# Downhill after new trainer.....



## prockerb (Sep 3, 2012)

Finally I got to meet the trainer 2 days ago. First off this guy didn't have an controlled area (like I thought) to work with a fear aggressive, leash reactive dog. He took me to outside a dog park, an area where there was tons of dogs around comming one place to the other. My dog's first reaction was extreme panic and even bark, lunged (back up), at the trainer because the trainer came straight forward allmost in his face (yeah he did bend down for a second to give a treat). My dog doesn't have problems with humans, but the fact he was panicking allready with the all the dogs around that he was in super defence mode and reacted to everything. 

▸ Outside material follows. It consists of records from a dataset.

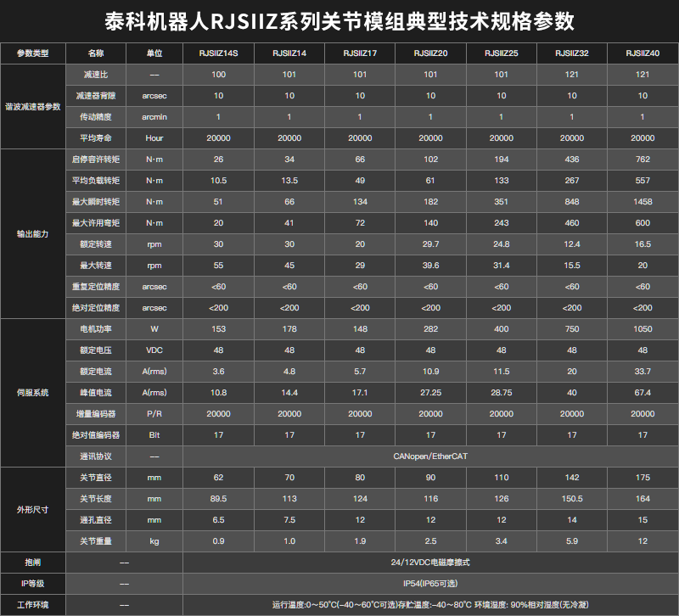Click the RJSIIZ20 peak torque value 182
Viewport: 679px width, 616px height.
pos(431,201)
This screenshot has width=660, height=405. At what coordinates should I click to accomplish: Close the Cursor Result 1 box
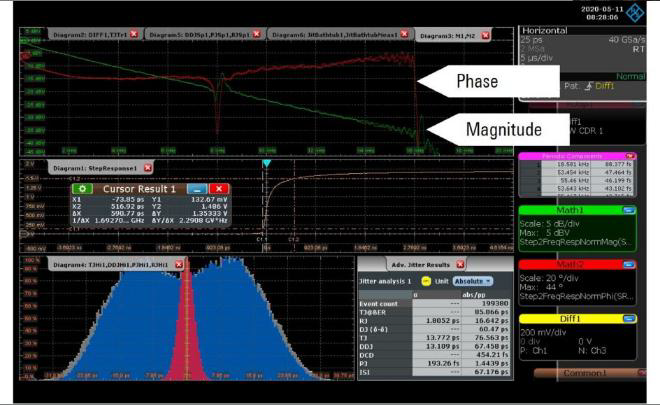tap(219, 188)
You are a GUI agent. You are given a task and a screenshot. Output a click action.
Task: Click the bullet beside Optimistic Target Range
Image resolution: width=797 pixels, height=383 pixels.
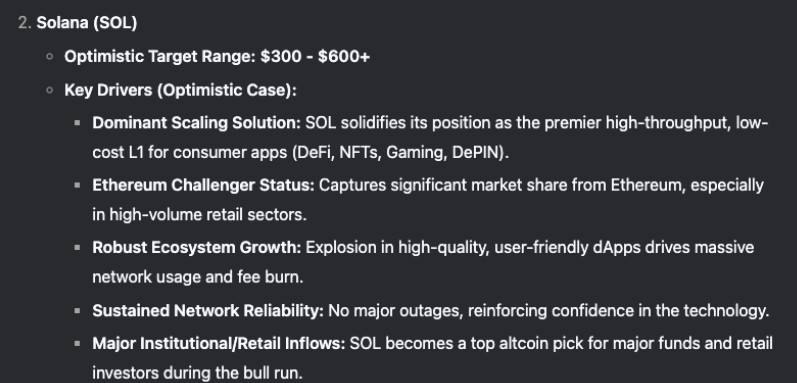[50, 56]
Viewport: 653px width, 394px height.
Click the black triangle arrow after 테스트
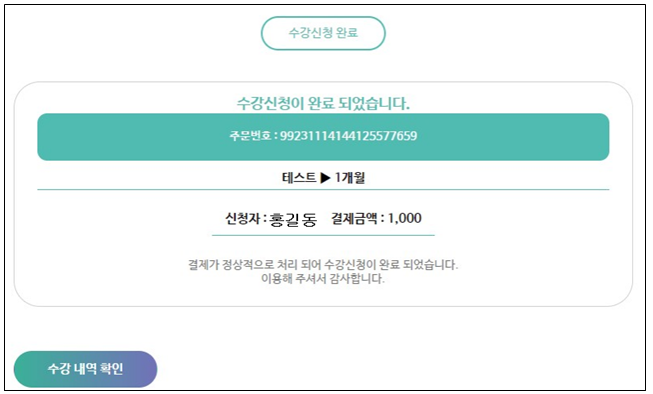pyautogui.click(x=325, y=178)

((((( I forgot to write you guys my dog has another problem that my dog doesn't easily adapt to new situations (I did took him EVERYWHERE possible when he was pup, and as a adult, but was never able to adapt well. So I stopped for a while now) he just get to easily stressed.)))))

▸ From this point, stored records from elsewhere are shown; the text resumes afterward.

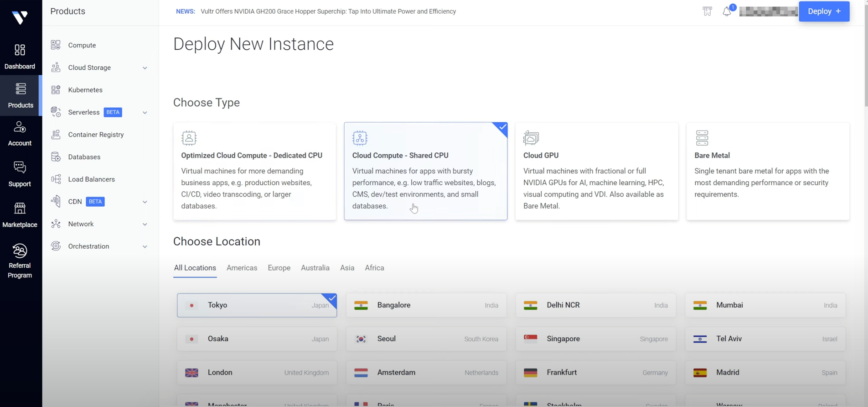Select the Tokyo Japan location
The height and width of the screenshot is (407, 868).
[x=257, y=305]
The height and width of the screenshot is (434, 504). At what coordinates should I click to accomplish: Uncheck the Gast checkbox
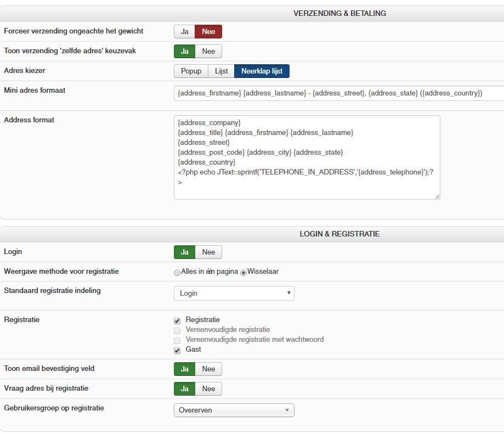click(x=177, y=350)
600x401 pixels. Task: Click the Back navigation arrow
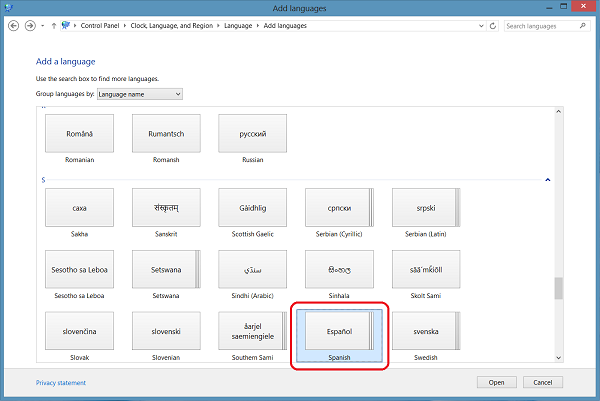[13, 26]
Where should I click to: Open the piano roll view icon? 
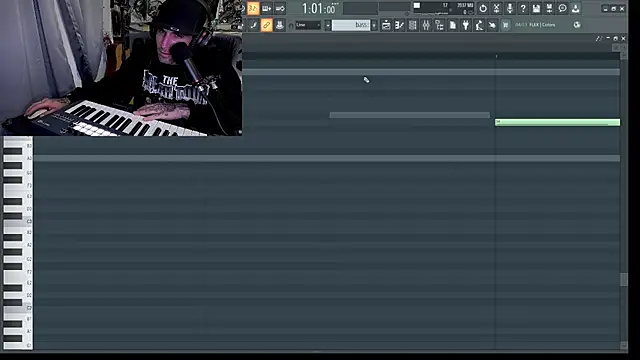coord(399,25)
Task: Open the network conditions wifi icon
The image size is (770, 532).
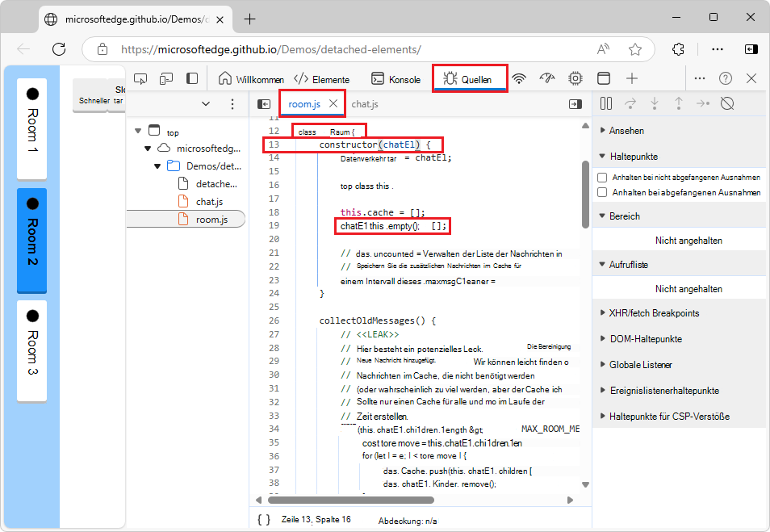Action: (x=520, y=78)
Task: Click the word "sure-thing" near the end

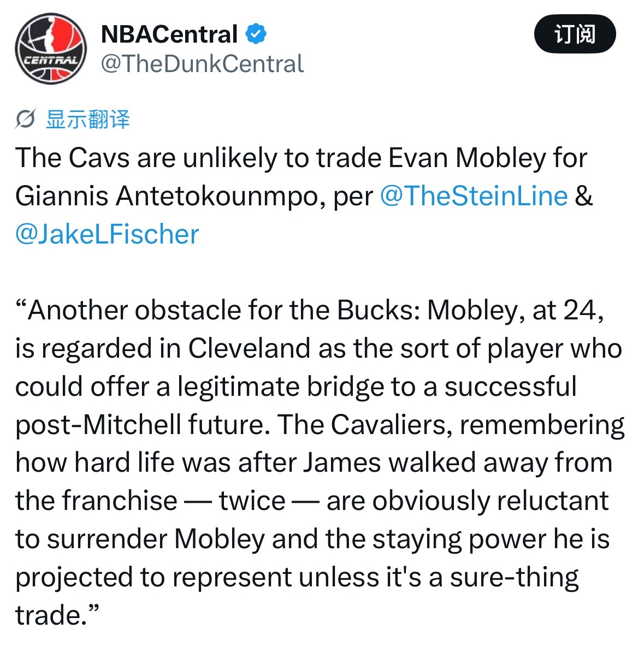Action: point(514,577)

Well the guy asked me lots of questions, and one of them was what type of counter conditioning I have been doing. I am not expert but I told him that I would pop a treat in his mouth when he looked at other dogs, at a underthreshold distance. At one point he would have never accepted the treats from, me but I got to the point that I could slowly lay them on the ground and the dog would never look back up at the dog to sniff out the treats. The guy imediatly told me that we are going to another type of counter conditioning. Which mean I have to wait for my dog looks at the dog I say good boy, and walk off by making an arch. Without saying a command Let's Go. I have allways used a nice happy lets go, leave it, go sniff, hand touch, Yes, or what ever, but the guy was explaining the dog needs to learn how to follow my movement, and my dog can't be allways in training. Which to me he is not in training when I ask these things because he knows them so well, and listens every time. 

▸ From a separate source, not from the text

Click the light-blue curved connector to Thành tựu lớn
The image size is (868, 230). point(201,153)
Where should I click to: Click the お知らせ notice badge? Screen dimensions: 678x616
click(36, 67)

The thing is that I allways did walked in arch manner if there was another dog near by. So it wasn't really anything new. The only thing that I cue him to follow along, plus in a less stressful enviroment my dog follows me. When he is stressed my dog isn't able to understand anything.

My problem is that I probley did taught the dog to be too handler focus, and not able to choose for himself to be calm, but without me telling him what to do he doesn't do it when he is stressed. He is able to run in circles not able to calm down if I don't cue him to get into a relaxed down. He doesn't go to sniff by himself if he is stressed out. I am pretty much forced to cue him to try to try to get him back to normal. When I go to other people's house and bring him along he gets so nervous that if I bring him a mat where I conditioned the mat to be a relaxing place and cue him to go on it and he is then able to then calm down, and get back to himself. The trainer says I read too much books, and need to be like an owner that does less where there dog, and I need to be less concentrated on my dog.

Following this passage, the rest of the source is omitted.